The defendants filed a joint and several answer admitting that the letters patent mentioned in the bill had been issued, chanrobles.com-red

Page 153 U. S. 334

but denying that the persons to whom they had been granted were the original and first inventors of the several inventions described and claimed therein or that the defendants had infringed or were infringing the rights of the complainant in the said inventions.

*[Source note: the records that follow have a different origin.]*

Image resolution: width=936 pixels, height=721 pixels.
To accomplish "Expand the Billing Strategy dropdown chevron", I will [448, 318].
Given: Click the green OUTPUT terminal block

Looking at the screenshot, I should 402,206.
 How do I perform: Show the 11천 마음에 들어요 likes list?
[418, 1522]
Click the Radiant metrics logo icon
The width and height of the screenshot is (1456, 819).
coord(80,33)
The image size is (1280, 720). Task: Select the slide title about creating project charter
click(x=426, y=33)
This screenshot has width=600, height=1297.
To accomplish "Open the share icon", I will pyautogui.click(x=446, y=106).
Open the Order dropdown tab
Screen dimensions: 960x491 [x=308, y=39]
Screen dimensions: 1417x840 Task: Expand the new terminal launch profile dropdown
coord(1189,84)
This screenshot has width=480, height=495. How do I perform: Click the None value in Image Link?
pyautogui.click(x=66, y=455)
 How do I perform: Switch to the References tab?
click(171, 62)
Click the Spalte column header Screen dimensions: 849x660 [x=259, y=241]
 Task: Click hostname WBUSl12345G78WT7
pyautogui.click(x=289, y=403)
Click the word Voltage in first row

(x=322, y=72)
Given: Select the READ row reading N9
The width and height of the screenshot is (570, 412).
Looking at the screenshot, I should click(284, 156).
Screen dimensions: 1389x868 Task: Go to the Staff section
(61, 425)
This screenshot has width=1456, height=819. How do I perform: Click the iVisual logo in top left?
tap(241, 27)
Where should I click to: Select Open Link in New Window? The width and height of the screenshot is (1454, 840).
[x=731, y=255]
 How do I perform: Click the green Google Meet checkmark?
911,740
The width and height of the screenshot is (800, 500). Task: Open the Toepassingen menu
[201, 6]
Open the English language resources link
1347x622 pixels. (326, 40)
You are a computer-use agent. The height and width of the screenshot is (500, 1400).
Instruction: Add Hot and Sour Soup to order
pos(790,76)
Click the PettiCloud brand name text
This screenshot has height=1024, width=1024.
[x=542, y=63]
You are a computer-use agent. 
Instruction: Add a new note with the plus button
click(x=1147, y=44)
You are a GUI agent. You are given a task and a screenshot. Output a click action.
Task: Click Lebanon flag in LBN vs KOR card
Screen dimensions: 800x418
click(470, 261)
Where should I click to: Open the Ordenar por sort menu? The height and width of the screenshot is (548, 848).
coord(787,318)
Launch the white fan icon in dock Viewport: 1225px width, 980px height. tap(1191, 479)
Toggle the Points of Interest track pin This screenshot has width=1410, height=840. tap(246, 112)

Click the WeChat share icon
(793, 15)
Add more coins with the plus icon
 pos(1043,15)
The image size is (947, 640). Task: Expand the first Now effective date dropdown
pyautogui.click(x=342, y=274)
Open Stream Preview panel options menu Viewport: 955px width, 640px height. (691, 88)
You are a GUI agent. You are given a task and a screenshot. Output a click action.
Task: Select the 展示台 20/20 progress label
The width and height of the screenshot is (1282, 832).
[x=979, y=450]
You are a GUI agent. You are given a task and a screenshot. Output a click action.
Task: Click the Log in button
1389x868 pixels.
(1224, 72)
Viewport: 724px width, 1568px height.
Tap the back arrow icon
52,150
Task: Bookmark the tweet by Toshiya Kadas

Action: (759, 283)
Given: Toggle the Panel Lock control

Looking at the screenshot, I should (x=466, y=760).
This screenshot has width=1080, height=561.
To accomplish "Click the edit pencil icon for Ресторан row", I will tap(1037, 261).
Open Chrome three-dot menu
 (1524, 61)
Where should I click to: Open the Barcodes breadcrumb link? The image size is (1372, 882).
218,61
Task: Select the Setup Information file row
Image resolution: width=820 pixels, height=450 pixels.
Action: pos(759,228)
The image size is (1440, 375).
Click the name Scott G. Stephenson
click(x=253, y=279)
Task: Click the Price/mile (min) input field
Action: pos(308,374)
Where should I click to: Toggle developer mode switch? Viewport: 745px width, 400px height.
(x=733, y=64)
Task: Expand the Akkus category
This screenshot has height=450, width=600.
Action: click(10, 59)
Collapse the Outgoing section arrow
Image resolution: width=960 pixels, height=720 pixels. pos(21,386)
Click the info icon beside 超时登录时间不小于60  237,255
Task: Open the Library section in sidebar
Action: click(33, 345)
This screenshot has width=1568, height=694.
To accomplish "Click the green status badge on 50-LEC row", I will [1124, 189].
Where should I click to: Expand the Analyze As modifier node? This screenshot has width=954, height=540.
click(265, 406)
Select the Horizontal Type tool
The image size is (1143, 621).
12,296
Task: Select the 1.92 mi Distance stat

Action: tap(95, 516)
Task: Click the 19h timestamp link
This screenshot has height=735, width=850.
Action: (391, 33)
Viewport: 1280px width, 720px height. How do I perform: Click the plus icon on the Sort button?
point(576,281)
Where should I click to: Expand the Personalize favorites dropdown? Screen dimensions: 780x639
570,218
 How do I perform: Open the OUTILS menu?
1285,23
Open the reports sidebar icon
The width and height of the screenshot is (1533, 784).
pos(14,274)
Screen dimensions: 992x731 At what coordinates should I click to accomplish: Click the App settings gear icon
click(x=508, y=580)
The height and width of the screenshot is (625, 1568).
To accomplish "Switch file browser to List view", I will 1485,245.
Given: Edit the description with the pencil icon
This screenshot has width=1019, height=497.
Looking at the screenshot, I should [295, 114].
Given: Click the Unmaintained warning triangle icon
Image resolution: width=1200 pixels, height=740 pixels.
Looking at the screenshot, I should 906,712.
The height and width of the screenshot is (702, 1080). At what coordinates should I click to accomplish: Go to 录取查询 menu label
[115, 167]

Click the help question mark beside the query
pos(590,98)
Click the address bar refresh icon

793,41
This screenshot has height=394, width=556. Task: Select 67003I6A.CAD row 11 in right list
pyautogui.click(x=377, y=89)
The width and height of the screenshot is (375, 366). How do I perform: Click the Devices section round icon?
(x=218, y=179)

The answer further averred that the defendant Hiram H. Scoville had, prior to the filing of the application by Charles M. Brown for a patent for the improvements described and claimed in said patent No. 201,646, dated March 26, 1878, by and with the consent of the said Brown, made and put into use two machines containing the inventions secured by said patent No. 201,646, and that the defendants had a right to make and sell machines containing said inventions by virtue of an oral license given by Brown to Scoville before the application for said patent was filed.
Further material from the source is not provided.